» The exercise
Recast the records from the line containing "You are a GUI" through the line containing "tap(92, 325)" as a numbered list, omitting blank lines and leaving out the pictures.

» Task data
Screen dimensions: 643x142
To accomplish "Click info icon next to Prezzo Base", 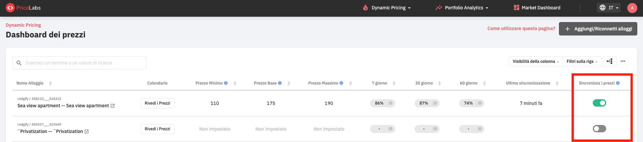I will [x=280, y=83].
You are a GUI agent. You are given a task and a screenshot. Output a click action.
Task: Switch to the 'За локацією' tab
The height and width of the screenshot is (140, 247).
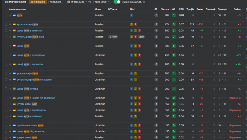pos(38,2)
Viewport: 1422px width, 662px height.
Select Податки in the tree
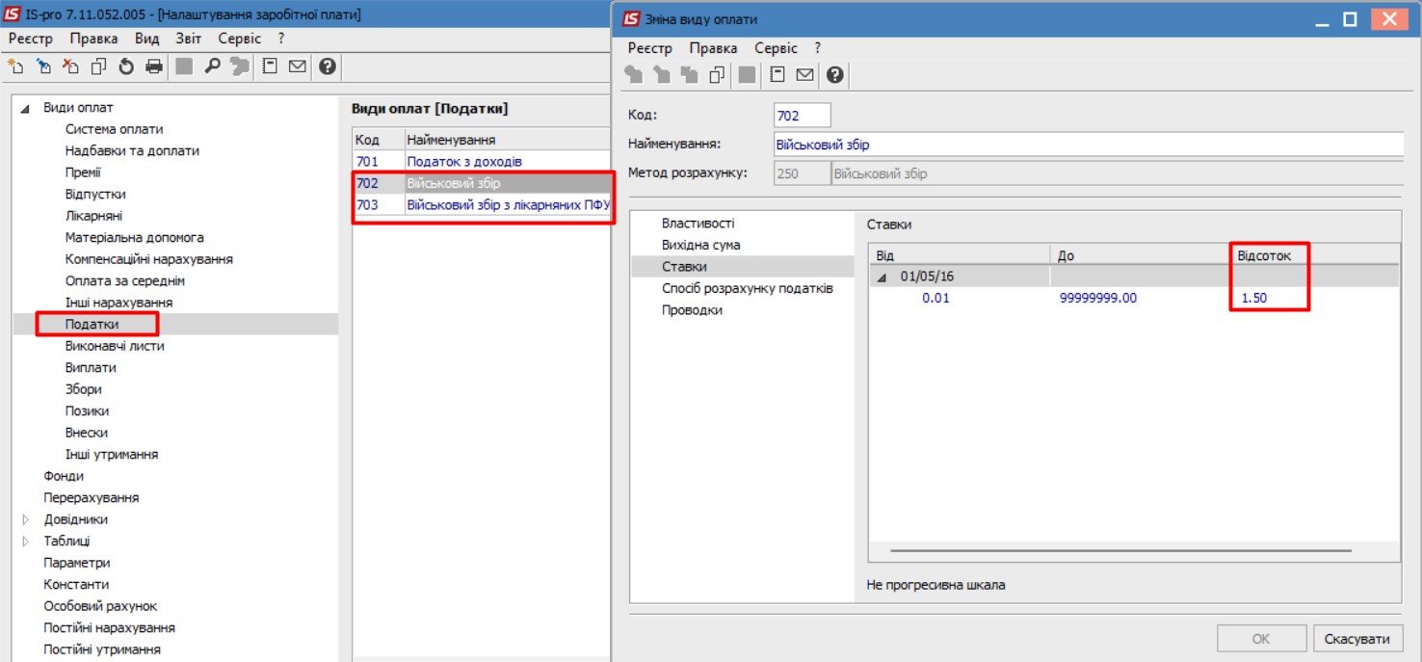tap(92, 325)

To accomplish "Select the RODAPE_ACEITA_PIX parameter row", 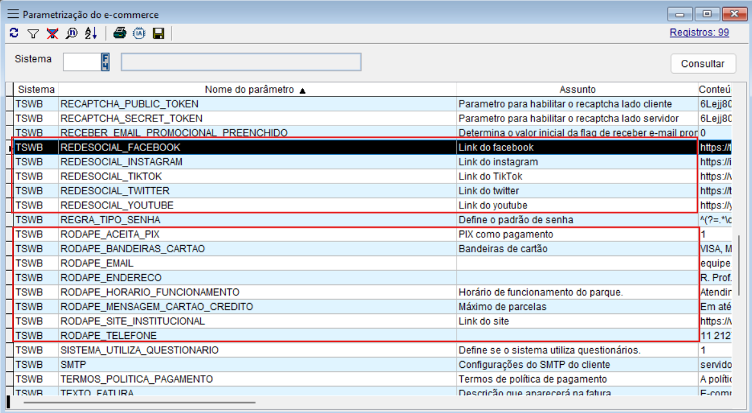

» In response
1. You are a GUI agent. You are given a task and a screenshot. Output a click action.
2. Task: Switch to the 'За локацією' tab
3. The height and width of the screenshot is (140, 247).
4. pos(38,2)
5. Viewport: 1422px width, 662px height.
6. Select Податки in the tree
7. tap(92, 325)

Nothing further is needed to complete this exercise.